Tidal marshes are a unique environment and only very specifically adapted species are able to survive in coastal marshlands. However, new research published in the journal Nature reports on the key role that these ecosystems play in carbon storage and explains the unexpected impact that sea level rise will have on carbon buried deep in the mud of these habitats.
The research was conducted by a team of scientists at the University of Wollongong in Australia that analyzed sediment cores from wetlands around the world. The team determined that the amount of carbon that wetlands are capable of storing is directly related to sea level.
Unlike other plants which are also able to sequester carbon but then release it into the atmosphere upon decomposition, marsh plants get buried under layers of mud as they decompose, taking their carbon with them.

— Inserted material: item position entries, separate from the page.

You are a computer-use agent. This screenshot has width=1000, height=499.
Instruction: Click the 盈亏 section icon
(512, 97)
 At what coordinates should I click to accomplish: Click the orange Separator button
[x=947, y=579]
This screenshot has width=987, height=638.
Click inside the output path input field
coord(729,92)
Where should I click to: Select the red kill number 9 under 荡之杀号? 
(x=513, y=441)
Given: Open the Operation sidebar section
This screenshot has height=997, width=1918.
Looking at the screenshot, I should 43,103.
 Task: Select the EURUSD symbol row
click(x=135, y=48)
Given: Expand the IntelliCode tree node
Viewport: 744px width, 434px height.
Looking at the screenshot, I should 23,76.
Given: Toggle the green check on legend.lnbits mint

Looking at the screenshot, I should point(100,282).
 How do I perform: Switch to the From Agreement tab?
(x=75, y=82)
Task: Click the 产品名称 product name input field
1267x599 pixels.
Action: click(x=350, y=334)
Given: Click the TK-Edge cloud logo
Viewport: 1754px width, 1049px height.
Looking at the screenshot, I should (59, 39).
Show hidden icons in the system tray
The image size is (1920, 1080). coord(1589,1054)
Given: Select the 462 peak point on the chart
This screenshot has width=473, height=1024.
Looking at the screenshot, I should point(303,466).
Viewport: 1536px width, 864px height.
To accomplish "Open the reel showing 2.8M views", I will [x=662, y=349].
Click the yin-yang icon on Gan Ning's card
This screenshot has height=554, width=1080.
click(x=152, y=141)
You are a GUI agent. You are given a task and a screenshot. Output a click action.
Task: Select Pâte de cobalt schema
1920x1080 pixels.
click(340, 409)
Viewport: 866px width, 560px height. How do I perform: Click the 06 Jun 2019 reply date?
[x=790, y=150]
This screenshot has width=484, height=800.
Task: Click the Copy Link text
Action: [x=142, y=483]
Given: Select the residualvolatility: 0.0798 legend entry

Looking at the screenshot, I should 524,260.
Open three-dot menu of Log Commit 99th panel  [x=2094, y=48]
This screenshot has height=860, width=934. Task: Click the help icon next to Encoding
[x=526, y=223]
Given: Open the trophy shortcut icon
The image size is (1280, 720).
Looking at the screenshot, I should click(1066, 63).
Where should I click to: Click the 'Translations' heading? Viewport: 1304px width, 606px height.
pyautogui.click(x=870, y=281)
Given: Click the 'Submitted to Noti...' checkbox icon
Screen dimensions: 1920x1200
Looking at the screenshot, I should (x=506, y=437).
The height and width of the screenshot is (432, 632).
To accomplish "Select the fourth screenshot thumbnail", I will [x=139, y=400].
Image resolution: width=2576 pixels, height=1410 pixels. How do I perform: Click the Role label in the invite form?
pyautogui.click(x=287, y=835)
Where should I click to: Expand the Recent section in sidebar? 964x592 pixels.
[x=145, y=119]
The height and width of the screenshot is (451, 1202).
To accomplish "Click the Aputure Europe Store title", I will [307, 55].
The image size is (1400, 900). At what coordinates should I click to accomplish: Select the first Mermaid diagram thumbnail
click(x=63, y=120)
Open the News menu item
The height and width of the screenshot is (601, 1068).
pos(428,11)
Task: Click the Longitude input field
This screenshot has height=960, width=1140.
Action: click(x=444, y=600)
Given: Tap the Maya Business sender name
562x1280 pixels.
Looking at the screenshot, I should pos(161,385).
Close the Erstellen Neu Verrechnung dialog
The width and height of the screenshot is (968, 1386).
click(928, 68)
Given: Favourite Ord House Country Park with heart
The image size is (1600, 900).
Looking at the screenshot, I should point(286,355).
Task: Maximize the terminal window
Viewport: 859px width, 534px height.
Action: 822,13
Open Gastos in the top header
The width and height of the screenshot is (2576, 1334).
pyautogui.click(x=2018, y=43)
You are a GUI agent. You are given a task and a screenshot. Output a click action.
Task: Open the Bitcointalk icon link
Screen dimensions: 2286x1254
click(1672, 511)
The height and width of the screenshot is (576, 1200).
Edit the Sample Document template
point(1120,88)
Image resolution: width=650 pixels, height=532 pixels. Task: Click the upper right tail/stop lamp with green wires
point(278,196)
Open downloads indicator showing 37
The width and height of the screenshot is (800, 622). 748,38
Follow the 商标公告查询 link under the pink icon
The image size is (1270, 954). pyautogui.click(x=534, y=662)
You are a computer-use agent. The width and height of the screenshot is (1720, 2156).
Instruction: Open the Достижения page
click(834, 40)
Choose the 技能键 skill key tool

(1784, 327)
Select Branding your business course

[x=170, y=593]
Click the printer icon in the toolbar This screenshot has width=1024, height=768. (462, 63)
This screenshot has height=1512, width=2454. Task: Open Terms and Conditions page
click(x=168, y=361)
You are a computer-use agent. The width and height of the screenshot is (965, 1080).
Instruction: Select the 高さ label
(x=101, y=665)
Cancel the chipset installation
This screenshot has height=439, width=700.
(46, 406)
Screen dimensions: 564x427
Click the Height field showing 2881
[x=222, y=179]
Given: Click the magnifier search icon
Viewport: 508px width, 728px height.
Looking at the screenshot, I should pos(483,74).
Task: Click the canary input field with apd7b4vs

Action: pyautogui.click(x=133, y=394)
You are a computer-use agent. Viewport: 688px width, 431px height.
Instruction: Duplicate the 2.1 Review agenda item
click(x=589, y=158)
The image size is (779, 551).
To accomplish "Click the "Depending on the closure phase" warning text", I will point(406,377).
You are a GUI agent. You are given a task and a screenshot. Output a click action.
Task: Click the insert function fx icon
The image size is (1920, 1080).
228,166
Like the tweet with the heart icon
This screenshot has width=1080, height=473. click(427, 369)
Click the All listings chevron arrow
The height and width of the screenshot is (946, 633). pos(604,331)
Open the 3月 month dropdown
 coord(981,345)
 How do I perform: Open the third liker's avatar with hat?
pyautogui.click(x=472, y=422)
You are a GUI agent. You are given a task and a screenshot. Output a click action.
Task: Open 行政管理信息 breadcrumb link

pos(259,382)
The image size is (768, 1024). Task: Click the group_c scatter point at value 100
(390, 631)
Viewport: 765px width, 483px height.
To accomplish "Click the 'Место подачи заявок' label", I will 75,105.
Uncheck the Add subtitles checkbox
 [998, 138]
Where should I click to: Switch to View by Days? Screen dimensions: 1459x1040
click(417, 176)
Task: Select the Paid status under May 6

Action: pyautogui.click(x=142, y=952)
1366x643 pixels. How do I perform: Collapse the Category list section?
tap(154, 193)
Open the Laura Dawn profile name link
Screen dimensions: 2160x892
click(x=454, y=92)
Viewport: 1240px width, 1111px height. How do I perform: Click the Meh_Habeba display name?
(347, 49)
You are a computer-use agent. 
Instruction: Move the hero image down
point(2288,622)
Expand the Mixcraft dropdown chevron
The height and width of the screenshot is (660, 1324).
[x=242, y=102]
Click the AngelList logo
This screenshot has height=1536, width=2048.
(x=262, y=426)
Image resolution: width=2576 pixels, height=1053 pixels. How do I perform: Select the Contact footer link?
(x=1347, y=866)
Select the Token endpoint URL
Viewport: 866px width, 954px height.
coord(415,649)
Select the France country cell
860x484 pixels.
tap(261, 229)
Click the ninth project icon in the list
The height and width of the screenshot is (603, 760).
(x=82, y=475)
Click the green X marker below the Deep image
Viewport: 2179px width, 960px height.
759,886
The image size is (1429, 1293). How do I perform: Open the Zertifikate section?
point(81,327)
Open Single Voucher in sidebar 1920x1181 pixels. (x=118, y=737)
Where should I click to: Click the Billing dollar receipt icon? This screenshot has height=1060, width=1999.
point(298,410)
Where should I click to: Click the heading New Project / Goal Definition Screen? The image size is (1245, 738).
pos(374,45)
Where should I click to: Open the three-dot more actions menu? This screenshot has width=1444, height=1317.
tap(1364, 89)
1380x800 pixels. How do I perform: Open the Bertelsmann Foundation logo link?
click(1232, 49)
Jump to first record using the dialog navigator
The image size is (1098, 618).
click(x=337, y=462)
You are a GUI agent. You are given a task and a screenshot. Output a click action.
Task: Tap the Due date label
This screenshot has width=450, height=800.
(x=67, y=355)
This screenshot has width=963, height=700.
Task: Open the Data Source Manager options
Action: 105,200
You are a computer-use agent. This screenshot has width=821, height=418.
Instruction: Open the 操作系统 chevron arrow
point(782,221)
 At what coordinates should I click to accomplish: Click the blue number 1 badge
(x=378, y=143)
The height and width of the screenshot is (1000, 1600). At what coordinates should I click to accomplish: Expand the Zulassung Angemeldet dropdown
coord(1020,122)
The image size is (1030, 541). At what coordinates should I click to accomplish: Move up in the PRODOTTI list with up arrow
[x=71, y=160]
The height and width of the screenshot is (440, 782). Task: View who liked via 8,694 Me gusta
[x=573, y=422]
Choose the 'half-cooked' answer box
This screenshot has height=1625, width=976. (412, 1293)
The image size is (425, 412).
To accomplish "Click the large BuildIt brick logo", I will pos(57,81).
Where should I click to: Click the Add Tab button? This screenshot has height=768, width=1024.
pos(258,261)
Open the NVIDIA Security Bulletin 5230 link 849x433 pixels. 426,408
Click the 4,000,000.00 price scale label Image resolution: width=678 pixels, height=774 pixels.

That’s what makes marshes and peatlands so efficient at carbon storage.
In a surprising plot twist, sea level rise as a result of climate change might actually be a positive aspect for carbon sequestration. Sea level rise will mean that marshes are experiencing more and more inundation from tides, which will ultimately bury plants (and carbon) in more and more layers of mud. This keeps carbon from entering the atmosphere – and from here the possibilities start to grow.
In fact, according to BBC News, “Doubling of the carbon stored in these wetlands would mean an additional five million tons of atmospheric carbon is ‘stuck in the mud’ every year - that would be equivalent to taking more than one million cars off the road.”
And there’s more.
Lead researcher Professor Kerrylee Rogers explained: "This sediment not only buries and traps root material and other organic matter, but also increases the elevation of wetlands. With sea-level rise, this acts as an adaptation measure by enabling wetlands to build elevation as the sea rises."
But in order to fully take advantage of these ecosystems as self-adapting carbon storage units, we need to make sure that we’re adequately protecting them. Construction and infrastructure along coasts have skyrocketed and encroachment on wetlands puts not only the ecosystems at risk, but also this carbon-saving tool under threat.
Patrick Megonigal from the Smithsonian Environmental Research Center in Maryland, US, posed the ultimate wonder to BBC News: "The important question is how many wetlands will remain wetlands and how humans manage the land adjacent to them. Wetlands can migrate on land as long as they have space, so that's an important decision that we're left with."